#### Selected text:

Conversations With Friends review – TV so slow it must be trolling us

C

There is a moment a few episodes into Conversations With Friends (BBC Three), the adaptation of Sally Rooney’s debut novel, when it seems as if the makers are deliberately trolling viewers. One of the characters is an actor and is asked what he’s doing at the moment. He’s starring in Cat on a Hot Tin Roof – “It’s a proper play,” he says, “where stuff happens.” Conversations With Friends is almost aggressively the opposite. I like a mood piece as much as the next person, but to stretch one out across a dozen episodes is to test the boundaries of even the most willing soul.

Rooney’s adaptation, with Alice Birch, of her novel Normal People was a lockdown hit in 2020 for its rich, warm and well-observed tale of young love, sensitively directed by Lenny Abrahamson and Hettie Macdonald. Now Birch, writing alone this time, and Abrahamson (directing seven episodes, and Leanne Welham the other five) have reunited. You can imagine it was intimidating – the epitome of the difficult second album predicament after the raging success of their first collaboration – and it is hard to avoid a creeping sense that they have found themselves paralysed by their own success.

Cool, confident Bobbi (Sasha Lane) and Frances (newcomer Alison Oliver), whose attempts at cynical poses only highlight her naivety, are best friends who dated at school and have just graduated. They’re also duetting performance poets, but they’re young and we all make mistakes. They are taken into the adult world of glamorous writer Melissa (Jemima Kirke) and thereby introduced to her handsome husband, Nick (Joe Alwyn). Bobbi and Melissa are entranced by each other’s fabulousness, while their more introverted partners inevitably (to anyone over the age of, say, 28?) begin a quiet affair. Non-groundbreaking consequences ensue. Slowly. Very, very slowly.

#### Source data:
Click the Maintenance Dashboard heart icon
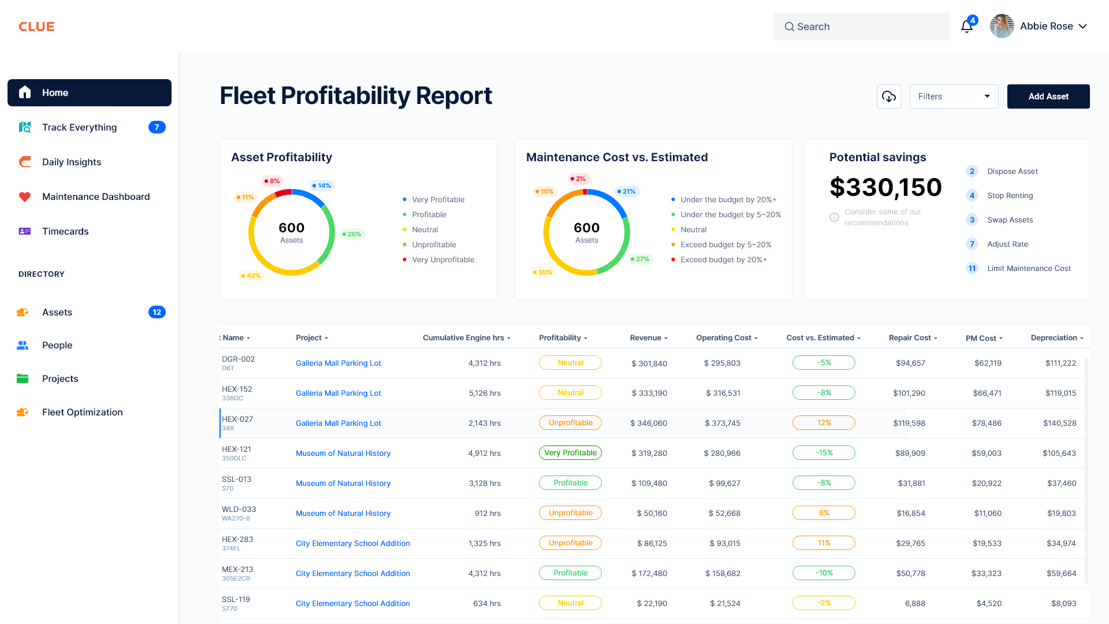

#### Problems to solve:
**A.** In the review of Conversations With Friends, what play is the actor character starring in?
**B.** Rewrite the stretch of the Conversations With Friends review from "Rooney’s adaptation, with" through "their own success.", replacing "lockdown" with "pandemic".
**C.** Decide whether each statement agrees with the review of Conversations With Friends, answering yes or no and quoting the words that settle it: (i) Normal People was a hit in 2020. (ii) Birch wrote Conversations With Friends together with Rooney. (iii) Abrahamson directed all twelve episodes.

#### Per-task answers:
**A.** Cat on a Hot Tin Roof.

**B.**
Rooney’s adaptation, with Alice Birch, of her novel Normal People was a pandemic hit in 2020 for its rich, warm and well-observed tale of young love, sensitively directed by Lenny Abrahamson and Hettie Macdonald. Now Birch, writing alone this time, and Abrahamson (directing seven episodes, and Leanne Welham the other five) have reunited. You can imagine it was intimidating – the epitome of the difficult second album predicament after the raging success of their first collaboration – and it is hard to avoid a creeping sense that they have found themselves paralysed by their own success.

**C.**
(i) Yes: "was a lockdown hit in 2020"
(ii) No: "Now Birch, writing alone this time"
(iii) No: "directing seven episodes, and Leanne Welham the other five"